Stored data:
»»
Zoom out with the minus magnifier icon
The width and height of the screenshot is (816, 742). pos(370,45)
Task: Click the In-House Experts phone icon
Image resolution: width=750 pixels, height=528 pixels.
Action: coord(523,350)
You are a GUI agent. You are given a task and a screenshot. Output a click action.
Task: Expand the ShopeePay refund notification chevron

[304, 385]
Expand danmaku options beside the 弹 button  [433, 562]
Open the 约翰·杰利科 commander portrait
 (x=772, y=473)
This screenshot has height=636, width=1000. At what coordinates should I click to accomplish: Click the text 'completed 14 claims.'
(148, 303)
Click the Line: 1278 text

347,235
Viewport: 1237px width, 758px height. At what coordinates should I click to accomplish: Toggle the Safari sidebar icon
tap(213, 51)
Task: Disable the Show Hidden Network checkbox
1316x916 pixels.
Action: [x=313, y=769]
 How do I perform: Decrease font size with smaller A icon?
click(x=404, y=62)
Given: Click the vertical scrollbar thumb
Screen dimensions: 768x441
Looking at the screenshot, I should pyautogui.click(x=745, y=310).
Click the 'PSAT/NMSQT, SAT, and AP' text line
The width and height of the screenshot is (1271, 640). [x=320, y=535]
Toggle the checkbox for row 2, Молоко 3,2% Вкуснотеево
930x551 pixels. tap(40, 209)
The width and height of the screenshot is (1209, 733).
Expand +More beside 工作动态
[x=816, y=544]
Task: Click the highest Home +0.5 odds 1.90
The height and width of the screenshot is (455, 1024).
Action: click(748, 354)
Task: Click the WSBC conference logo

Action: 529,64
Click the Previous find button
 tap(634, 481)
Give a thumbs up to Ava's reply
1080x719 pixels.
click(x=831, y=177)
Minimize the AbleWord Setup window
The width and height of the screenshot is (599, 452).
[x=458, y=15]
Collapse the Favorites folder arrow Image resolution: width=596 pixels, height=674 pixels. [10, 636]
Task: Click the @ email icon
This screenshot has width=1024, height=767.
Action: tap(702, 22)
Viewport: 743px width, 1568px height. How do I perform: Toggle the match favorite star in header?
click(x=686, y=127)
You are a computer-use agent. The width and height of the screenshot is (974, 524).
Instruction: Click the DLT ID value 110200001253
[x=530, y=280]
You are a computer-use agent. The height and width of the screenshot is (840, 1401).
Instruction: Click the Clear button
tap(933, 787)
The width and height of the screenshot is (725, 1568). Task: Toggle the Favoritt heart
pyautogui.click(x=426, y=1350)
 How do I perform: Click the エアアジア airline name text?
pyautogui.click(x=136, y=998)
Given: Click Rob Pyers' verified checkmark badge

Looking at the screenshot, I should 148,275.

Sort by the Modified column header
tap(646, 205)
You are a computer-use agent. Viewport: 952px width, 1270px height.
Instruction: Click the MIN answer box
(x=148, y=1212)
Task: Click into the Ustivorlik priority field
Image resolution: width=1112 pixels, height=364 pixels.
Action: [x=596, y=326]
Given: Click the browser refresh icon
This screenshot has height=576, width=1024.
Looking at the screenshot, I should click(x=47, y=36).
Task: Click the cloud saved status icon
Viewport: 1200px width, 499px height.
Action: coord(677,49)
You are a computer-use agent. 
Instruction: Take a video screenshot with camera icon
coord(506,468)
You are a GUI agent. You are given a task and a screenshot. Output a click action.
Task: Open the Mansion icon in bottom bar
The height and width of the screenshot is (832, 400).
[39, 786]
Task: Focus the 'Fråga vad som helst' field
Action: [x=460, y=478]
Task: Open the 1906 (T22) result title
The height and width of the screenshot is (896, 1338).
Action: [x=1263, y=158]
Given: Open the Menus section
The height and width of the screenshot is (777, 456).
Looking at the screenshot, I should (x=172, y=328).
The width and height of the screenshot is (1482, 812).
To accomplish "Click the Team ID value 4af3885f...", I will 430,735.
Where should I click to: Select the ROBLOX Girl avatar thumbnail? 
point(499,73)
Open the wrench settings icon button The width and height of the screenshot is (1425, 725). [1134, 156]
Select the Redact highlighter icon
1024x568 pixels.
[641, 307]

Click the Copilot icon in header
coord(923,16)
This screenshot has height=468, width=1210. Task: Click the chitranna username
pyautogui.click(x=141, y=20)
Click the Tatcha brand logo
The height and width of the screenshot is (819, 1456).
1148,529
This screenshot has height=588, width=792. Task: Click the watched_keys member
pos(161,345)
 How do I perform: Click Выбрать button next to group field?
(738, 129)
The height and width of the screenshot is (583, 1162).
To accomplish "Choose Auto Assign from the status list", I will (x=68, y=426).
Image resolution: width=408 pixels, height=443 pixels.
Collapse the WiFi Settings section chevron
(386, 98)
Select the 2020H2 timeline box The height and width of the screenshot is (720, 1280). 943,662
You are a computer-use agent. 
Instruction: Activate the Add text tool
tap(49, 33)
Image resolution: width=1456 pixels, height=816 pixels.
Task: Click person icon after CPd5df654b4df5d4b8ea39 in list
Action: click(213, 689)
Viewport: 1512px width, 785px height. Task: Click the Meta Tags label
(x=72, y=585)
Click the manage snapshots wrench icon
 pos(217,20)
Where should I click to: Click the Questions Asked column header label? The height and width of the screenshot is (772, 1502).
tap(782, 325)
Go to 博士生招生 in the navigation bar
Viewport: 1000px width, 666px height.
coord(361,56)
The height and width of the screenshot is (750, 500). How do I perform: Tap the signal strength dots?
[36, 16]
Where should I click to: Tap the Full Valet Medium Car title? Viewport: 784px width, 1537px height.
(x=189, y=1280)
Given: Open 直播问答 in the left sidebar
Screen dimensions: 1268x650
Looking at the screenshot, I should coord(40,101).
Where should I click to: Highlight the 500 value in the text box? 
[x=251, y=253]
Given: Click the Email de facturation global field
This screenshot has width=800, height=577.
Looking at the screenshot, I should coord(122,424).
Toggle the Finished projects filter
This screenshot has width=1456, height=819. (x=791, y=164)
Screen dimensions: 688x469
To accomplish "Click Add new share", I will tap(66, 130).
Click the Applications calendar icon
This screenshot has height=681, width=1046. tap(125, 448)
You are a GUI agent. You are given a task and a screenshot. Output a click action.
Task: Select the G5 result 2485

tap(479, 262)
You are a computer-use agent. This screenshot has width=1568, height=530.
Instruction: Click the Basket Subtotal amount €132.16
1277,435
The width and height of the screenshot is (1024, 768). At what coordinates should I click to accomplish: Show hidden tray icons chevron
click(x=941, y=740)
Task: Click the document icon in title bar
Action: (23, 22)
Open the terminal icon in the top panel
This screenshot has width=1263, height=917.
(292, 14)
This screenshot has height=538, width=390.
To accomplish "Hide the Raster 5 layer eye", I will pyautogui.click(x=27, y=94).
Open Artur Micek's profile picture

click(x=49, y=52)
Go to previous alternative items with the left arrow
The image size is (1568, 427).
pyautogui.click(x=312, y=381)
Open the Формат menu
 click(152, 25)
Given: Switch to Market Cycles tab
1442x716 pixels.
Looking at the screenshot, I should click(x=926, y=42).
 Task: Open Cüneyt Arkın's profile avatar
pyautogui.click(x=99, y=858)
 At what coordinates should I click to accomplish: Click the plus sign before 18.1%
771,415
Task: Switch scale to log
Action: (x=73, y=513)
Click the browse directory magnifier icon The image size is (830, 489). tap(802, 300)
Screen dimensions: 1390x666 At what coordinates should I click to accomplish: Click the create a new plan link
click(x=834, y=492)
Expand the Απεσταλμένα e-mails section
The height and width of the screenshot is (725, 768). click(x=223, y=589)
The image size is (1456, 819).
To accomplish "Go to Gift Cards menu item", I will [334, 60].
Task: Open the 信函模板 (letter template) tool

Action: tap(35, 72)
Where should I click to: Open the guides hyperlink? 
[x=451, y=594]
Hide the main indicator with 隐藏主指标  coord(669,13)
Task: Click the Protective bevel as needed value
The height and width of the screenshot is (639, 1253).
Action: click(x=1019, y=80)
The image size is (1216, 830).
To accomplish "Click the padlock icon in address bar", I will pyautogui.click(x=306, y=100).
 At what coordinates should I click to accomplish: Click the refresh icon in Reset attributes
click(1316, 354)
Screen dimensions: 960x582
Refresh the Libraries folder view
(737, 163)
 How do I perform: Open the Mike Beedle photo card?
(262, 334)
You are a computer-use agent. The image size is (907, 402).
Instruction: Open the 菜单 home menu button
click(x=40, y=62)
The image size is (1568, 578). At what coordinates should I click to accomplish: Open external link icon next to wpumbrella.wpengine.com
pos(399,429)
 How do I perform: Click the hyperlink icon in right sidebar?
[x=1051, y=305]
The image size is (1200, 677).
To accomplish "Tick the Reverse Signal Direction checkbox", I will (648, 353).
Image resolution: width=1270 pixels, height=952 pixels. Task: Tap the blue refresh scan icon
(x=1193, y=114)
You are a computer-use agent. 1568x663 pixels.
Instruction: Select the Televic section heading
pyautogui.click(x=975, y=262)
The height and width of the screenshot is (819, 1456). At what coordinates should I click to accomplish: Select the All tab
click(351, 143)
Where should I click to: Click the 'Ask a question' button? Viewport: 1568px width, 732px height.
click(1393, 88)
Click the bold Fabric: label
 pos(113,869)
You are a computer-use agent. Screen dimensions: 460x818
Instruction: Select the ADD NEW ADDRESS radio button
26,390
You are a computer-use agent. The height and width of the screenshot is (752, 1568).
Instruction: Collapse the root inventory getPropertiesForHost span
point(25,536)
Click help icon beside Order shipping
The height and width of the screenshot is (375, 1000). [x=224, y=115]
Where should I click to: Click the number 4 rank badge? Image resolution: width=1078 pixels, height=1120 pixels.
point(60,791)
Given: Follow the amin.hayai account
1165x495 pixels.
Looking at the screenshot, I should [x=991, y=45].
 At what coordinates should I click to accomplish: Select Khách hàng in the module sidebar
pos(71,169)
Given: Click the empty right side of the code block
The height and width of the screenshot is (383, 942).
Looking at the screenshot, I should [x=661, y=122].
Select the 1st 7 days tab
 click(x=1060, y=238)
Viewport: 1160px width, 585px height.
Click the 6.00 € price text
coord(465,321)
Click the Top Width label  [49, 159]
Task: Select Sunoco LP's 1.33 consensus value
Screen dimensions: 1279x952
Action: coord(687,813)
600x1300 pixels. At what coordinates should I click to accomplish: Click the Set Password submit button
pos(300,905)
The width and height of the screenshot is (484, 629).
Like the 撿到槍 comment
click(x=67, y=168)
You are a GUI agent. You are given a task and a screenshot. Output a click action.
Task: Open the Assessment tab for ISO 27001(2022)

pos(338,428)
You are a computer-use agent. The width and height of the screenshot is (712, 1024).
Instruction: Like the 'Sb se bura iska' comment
««
_WHAT YOU HAVE TO DO_
Wherever the word "Hide" occurs in the data, copy that whole line.

_SOLUTION TO THE EXERCISE_
To accomplish "Hide the Raster 5 layer eye", I will pyautogui.click(x=27, y=94).
Hide the main indicator with 隐藏主指标  coord(669,13)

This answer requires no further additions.